Massey Lecture series on winter blows into town

Massey Lecture series on winter blows into town

EDMONTON - Some of us fear its arrival. Others escape it altogether, fleeing to Arizona or Mexico for half the year. A good portion of the population has built a life in opposition to it: house to garage to underground parking lot and back again. Most of us just complain about it the way we complain about most things: superficially. We greet the predictions, this week, that Canada is in for uncommonly cold air and deep piles of snow in a month or two, with sadness if not horror.

Still, even when we pretend we aren’t winter people, we’re winter people.

When the organizers of the Massey Lectures invited writer Adam Gopnik to deliver and publish this year’s five-part essay, he didn’t hesitate.

“I know it doesn’t sound fully credible but I thought of winter immediately after receiving the invitation,” he said, on the phone from New York City last week, his distinctive voice slightly nasal with an autumn cold. “It comes up again and again, in my own work. I’m drawn to winter, and nobody had written a cultural history of winter.”

The elegant and fascinating result is Winter: Five Windows on the Season. It’s in bookstores already, but Gopnik has only recited the five essays in his Manhattan apartment, before a small focus group of family and friends.

The CBC will record the 50th anniversary Massey Lectures for broadcast in early November. Stop No. 1 is in Gopnik’s hometown of Montreal with the first window on the season: Romantic Winter. Then Gopnik is off to Halifax for part 2, Radical Winter.

On Friday, Oct. 21, Gopnik will deliver the third window on the season, Recuperative Winter, in Edmonton.

“I absolutely insisted on Montreal and Edmonton,” he said.

The lectures are dedicated to an Edmontonian, one of Canada’s pioneering female film directors, Bjerring Gudrun Parker, his mother-in-law. Gopnik’s wife Martha’s family is in Edmonton. His brother-in-law, Ed Struzik, is an award-winning author and an Edmonton Journal writer.

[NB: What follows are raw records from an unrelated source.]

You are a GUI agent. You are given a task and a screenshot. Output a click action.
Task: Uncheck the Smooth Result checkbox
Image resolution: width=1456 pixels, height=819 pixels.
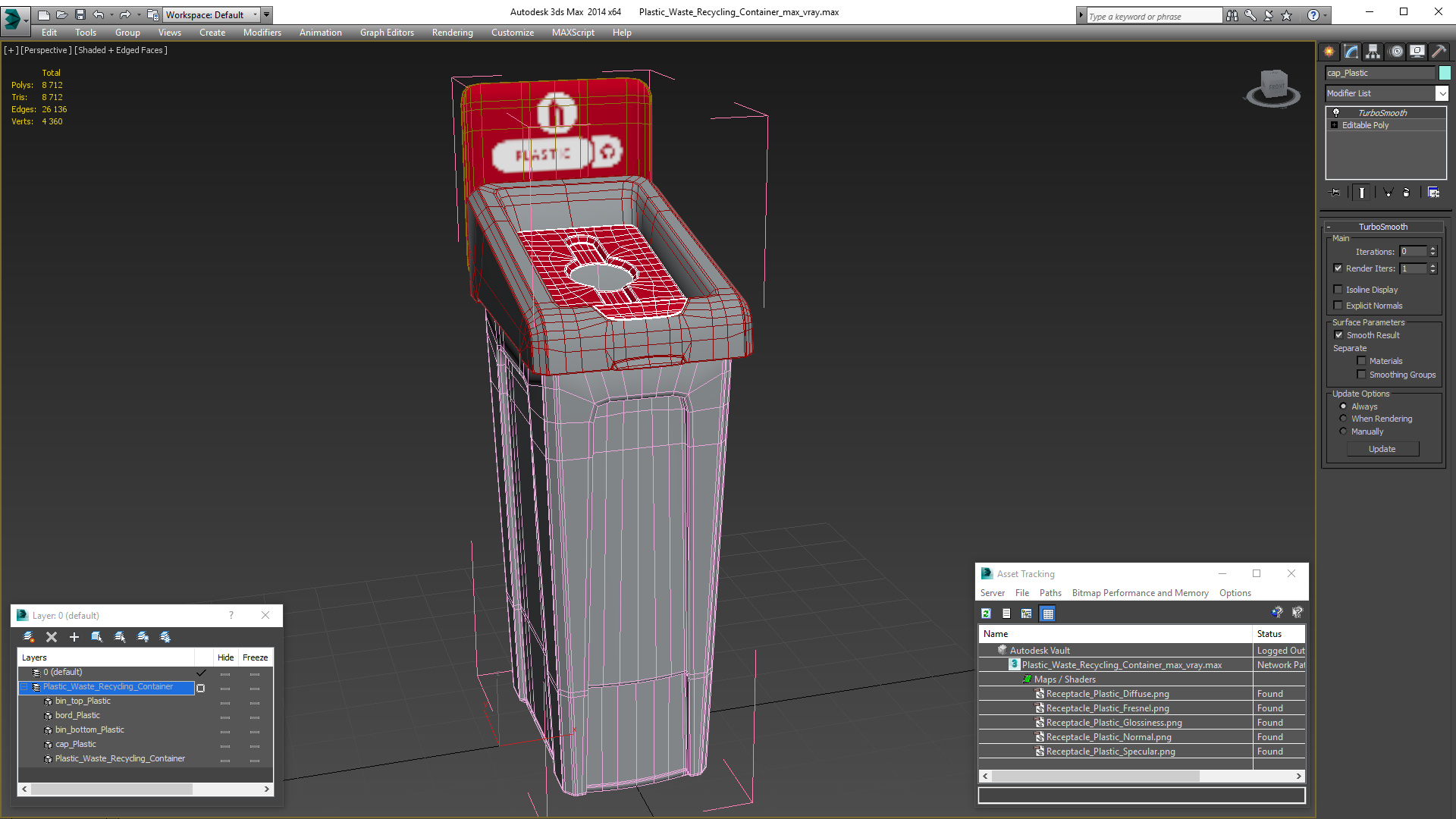[x=1338, y=335]
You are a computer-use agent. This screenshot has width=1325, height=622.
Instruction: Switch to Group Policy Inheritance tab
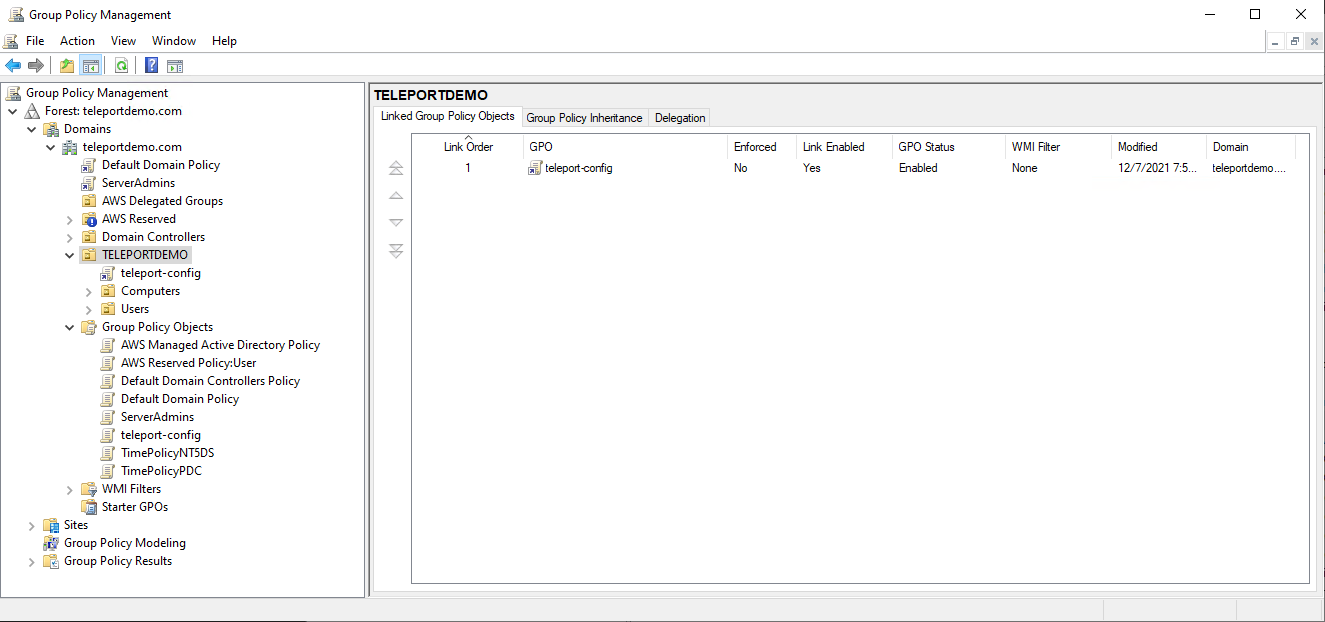(x=584, y=118)
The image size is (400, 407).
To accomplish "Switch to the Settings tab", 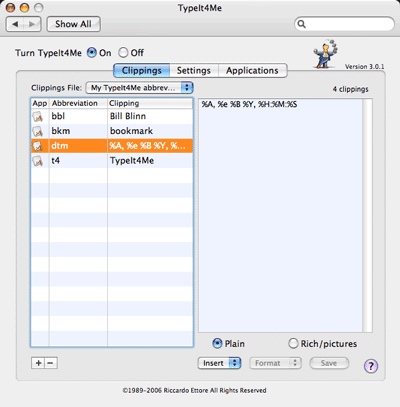I will (194, 71).
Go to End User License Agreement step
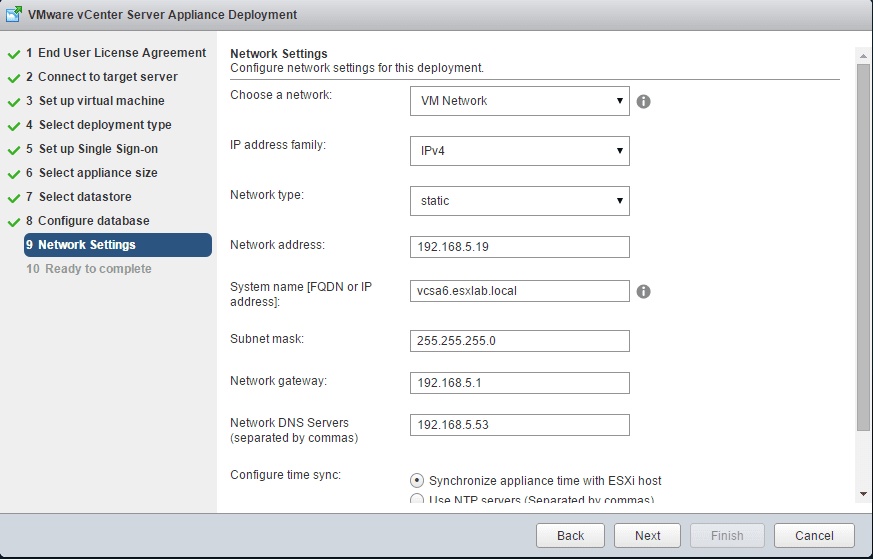873x559 pixels. [121, 53]
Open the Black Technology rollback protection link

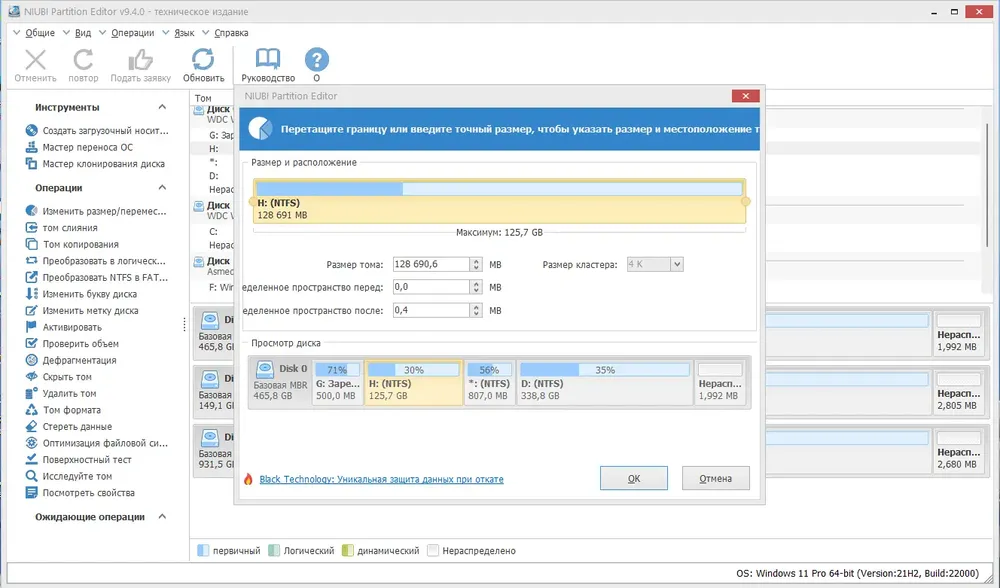[381, 479]
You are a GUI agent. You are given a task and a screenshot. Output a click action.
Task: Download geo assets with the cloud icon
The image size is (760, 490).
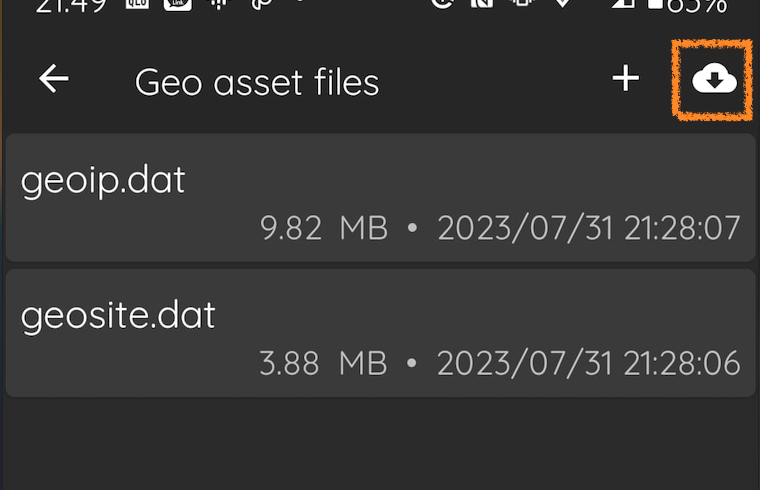714,79
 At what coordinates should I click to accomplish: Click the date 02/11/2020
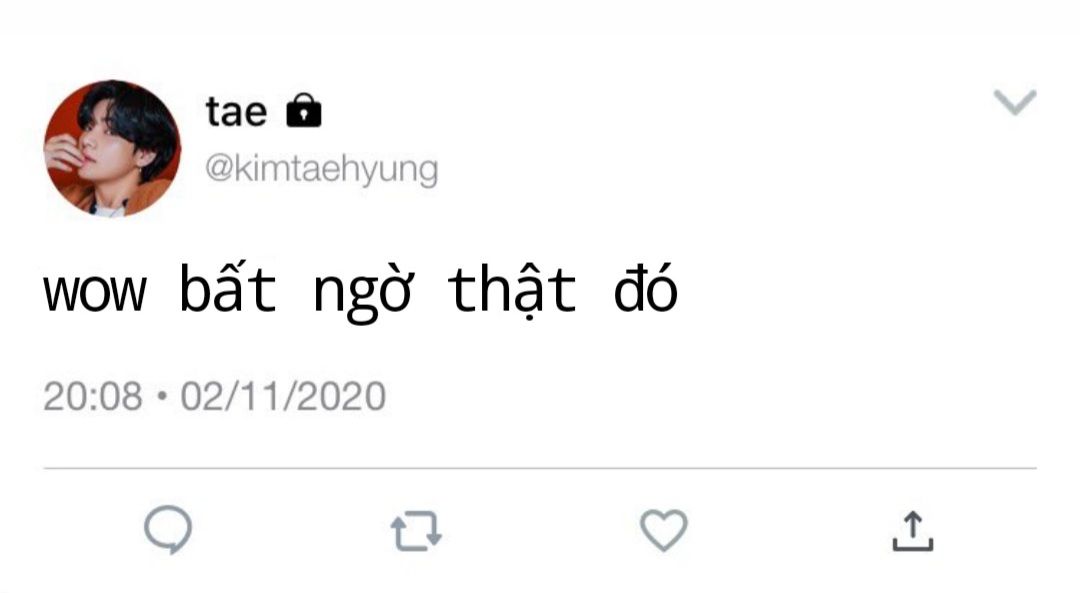pyautogui.click(x=283, y=397)
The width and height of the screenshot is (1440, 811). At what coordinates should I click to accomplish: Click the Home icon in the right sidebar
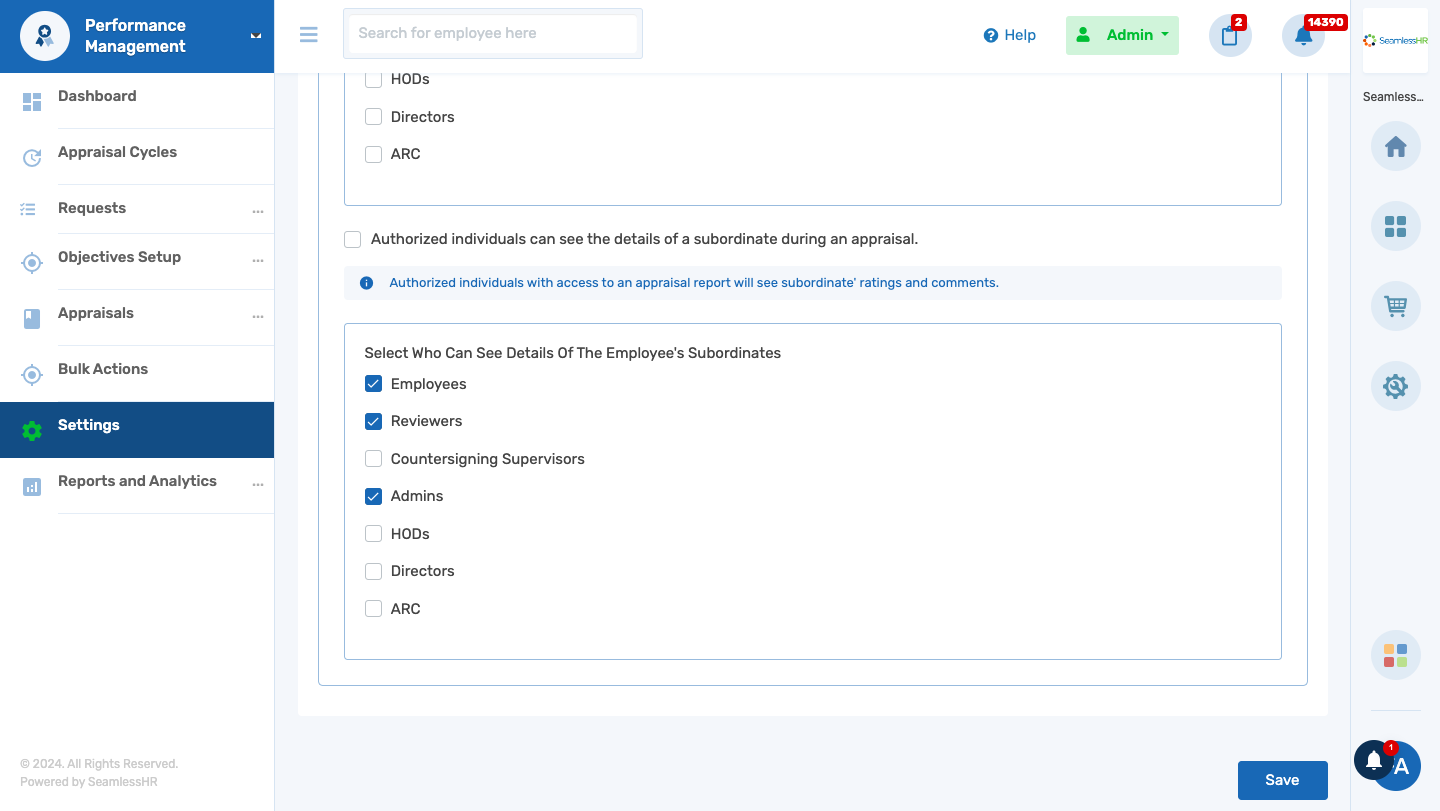pos(1395,146)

Every chapter in Winter throws a Canadian into a sea of thoughtfulness. In the first essay, Gopnik explores his own early memories of winter, that first Montreal snowstorm, and insinuates himself into the minds of the great artists, philosophers, poets and composers who developed our early ideas of winter, ideas that probably determined our culture more than any other phenomenon: the inside-outside romance of the season, fearful and sublime.

Radical Winter is about the polar explorers, physical and intellectual, whose stories continue to fascinate us. Though it was often the end of them, the early explorers always took their culture with them. “We can flee civilization on snowshoes,” Gopnik writes, in the book version, “but she will always entrap us in the end.”

Recuperative Winter, the essay Gopnik will deliver in Edmonton, is about Christmas and all its cultural tentacles: historical, religious and secular, artistic and philosophical. While he is a secular man, Gopnik said he often wonders why Christmas is so cheering, so moving, so central to his life — so sacred.

“Christmas drives us crazy,” he writes, “because it asks us to be just the same and yet completely different, and all on one day. No wonder it is the best day of the year — and, for many, the worst.”

In Recreational Winter, Gopnik turns to his favourite sport: hockey. Here, Gopnik undermines some of our romantic notions about ice-skating and hockey as rural activities. “[F]ar from being a simple rural sport, a kind of pastoral child of winter and ponds, it is above all a city sport, and it’s made in the strange crucible of the growing Canadian cities. Through city pressures and city privileges, the game we know gets made, and in particular it gets forged from the melting pot of Irish, English and French attitudes in my hometown of Montreal.”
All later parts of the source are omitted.